American Exceptionalism was once a relatively harmless delusion for an immature society; today it has become a lethal hubris that could do us in. We are not,of course, the only Exceptionalists in this world, only the most powerful, and possibly the most reckless and most dangerous because of our blindness to others. The Israeli-Palestinian standoff is based on the Jewish belief that they are God's Chosen People, and therefore have an uncontestable right to Judea and Samaria, and a God-given right to ignore the sanctions imposed by the same UN that gave them their country. And the Muslims are driven by equally exceptionalist assumptions about Allah and Mohammed. The World dearly needs a surcease from these Exceptionalist fantasies.

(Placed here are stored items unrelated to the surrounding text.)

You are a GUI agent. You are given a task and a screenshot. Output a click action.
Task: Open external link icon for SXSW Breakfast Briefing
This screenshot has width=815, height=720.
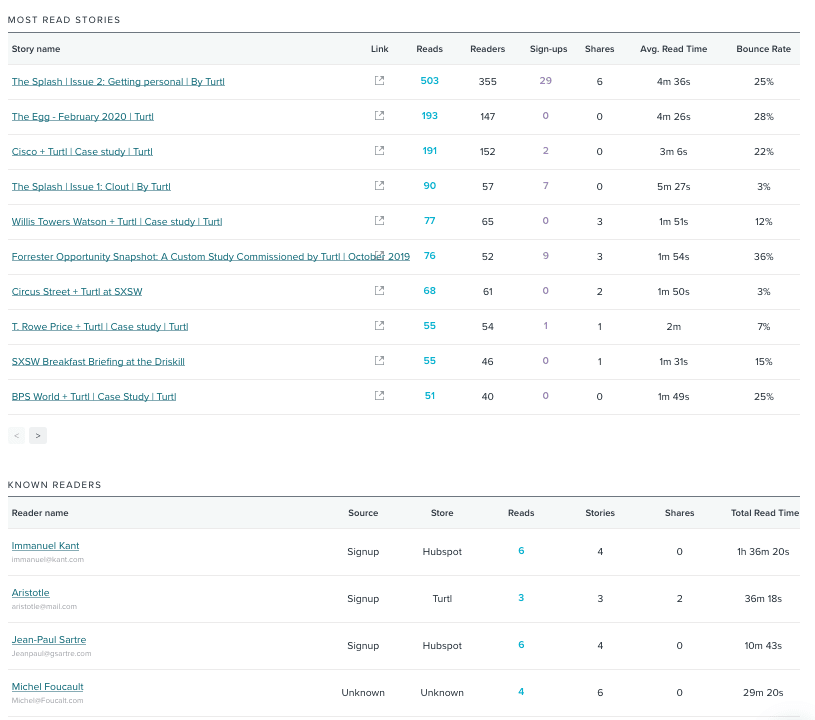tap(379, 361)
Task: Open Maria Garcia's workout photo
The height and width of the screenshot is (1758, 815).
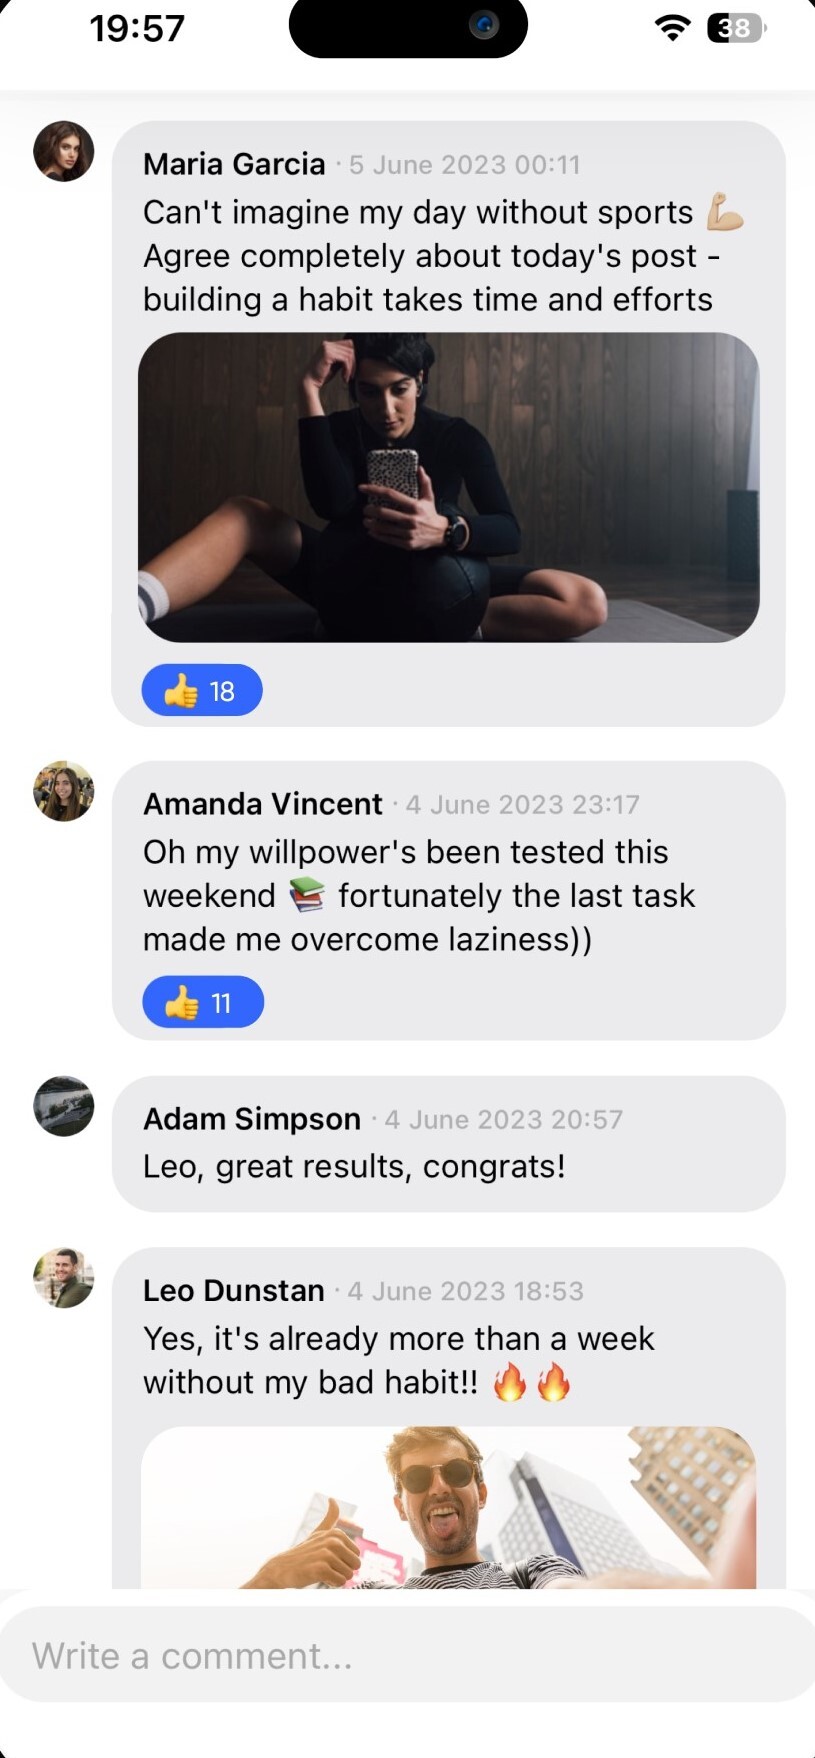Action: coord(449,487)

In 1961, when I was the first director of the American Studies Institute at the East West Center at the University of Hawaii, I said that it was the greatest American idea since the Declaration of Independence. American and Asian students mingling as they prepared careers for modernizing their diverse countries. It was a Declaration of Interdependence. An exceptionally far-sighted idea, somewhat diminished by my discovering that my number two had spent the last ten years in the CIA. (He was their mole!) But no matter, in the real world we must take the bitter with the sweet. Which really means rejoining the human race with our undeniably exceptional powers to change our common world for the better, if only we could descend from the High Horse of Exceptionalism. Even cowboys have to leave their saddles some of the time.